🧪AP Chemistry Review
Unit 1 FRQ (Photoelectron Spectroscopy) with Feedback
Unit 1 FRQ (Photoelectron Spectroscopy) with Feedback
AP Chemistry Free Response Question for Electron Spectroscopy
AP Chemistry Section II (Free Response) contains 7 questions completed in 105 minutes: 3 long free-response questions worth 10 points each and 4 short free-response questions worth 4 points each. Photoelectron spectroscopy may appear in short-answer or parts of longer questions and typically asks students to interpret peaks, relate peak position to binding energy, and justify claims using nuclear charge and electron shielding ideas.
How to answer this AP FRQ
For PES FRQs, earn points by:
- Identifying the element from the number and relative size of peaks
- Writing the electron configuration requested
- Justifying peak shifts with chemical reasoning
On AP Chemistry FRQs, a justification should explicitly connect the claim to nuclear charge and the attraction between the nucleus and electrons. Avoid vague statements such as “smaller radius” unless you tie them to stronger Coulombic attraction and higher binding energy.
Consider the following photoelectron spectroscopy data:
a) Based on the graph, identify the element and write the full electron configuration.
b) A student claims that the 1s peak for sulfur (S) would be further to the right than the 1s peak of this element. Is this student correct? Justify your answer.
FRQ Writing Samples & Feedback
FRQ Practice Submission 1
a) 1s^2 2s^2 2p^6 3s^2 3p^2 Silicon
b)This student is incorrect because the distance between the 1s orbital and the nucleus for a sulfur atom is less than the distance for a silicon atom due to the increased number of protons in sulfur that allow for a strong attraction and hold on the inner electrons. This means that more energy would be required for an s orbital electron to be removed and the 1s peak would be further left than the 1s peak for Silicon.
Teacher FRQ Feedback
I think the only change would be referencing the attractive force to the electrons to the nucleus, not the distance (Though true). A better statement would sound "Since sulfur has more protons than silicon, sulfur has a greater nuclear charge, thus a greater attraction to the 1s electrons." Nice!
FRQ Practice Submission 2
a) Silicon is the element. The full electron configuration is: 1s^2 2s^2 2p^6 3s^2 3p^2.
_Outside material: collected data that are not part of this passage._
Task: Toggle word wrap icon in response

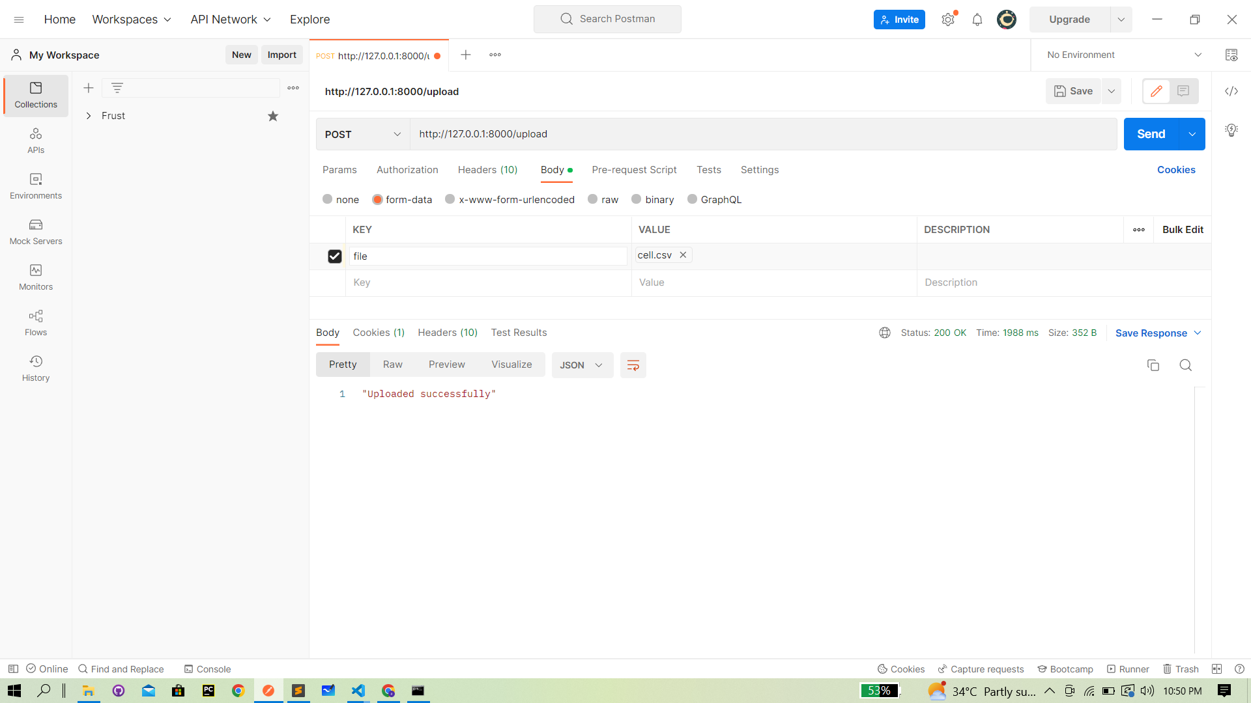Action: click(x=633, y=365)
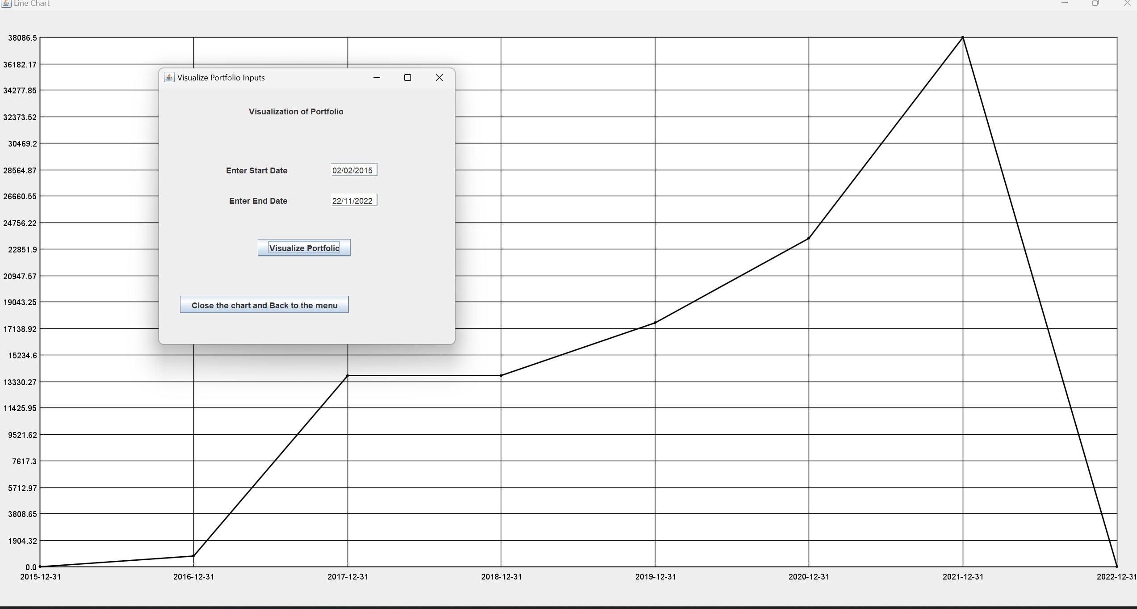Click the chart peak at 2021-12-31

962,38
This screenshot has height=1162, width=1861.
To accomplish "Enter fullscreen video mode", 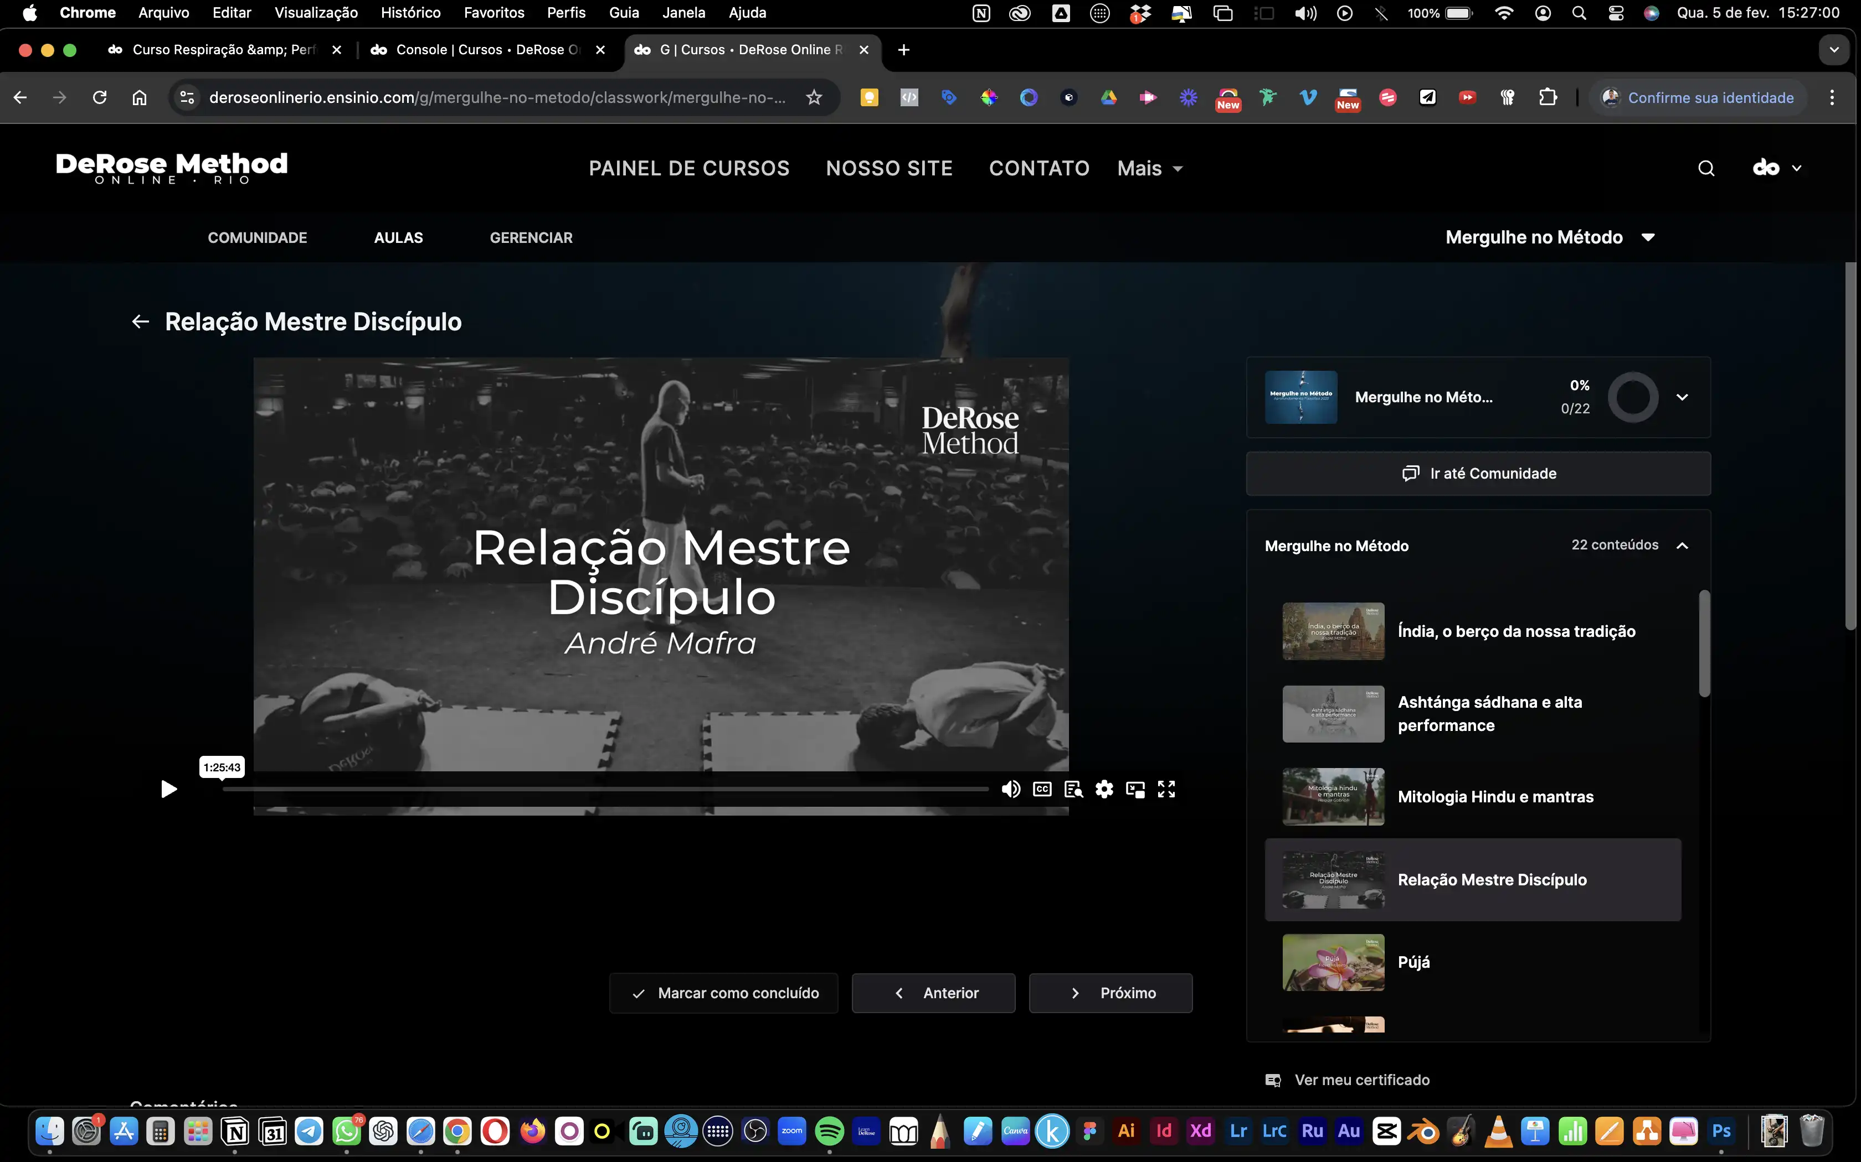I will pyautogui.click(x=1167, y=789).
b) The student is incorrect - the 1’st peak for sulfur would NOT be further to the right than the 1st peak for silicon. This is because sulfur has greater nuclear charge, so its nucleus attracts the 1s electrons more strongly. As a result, more energy is required to remove a 1s electron from sulfur, so the 1s peak would be further to the left.
Teacher FRQ Feedback
Your identification of silicon is correct, but the prompt asked for the full electron configuration, not shorthand notation. A complete response is: 1s^2 2s^2 2p^6 3s^2 3p^2.
Teacher's Solutions
a) The element is silicon. It has an electron configuration of 1s^2 2s^2 2p^6 3s^2 3p^2.
b) This student is incorrect. The 1s peak for sulfur would be further to the left on the photoelectron spectrum. This is due to the fact that sulfur has more protons in the nucleus and therefore has a greater nuclear charge. This greater positive charge attracts the electrons in sulfur more strongly, thus moving the peak further to the left.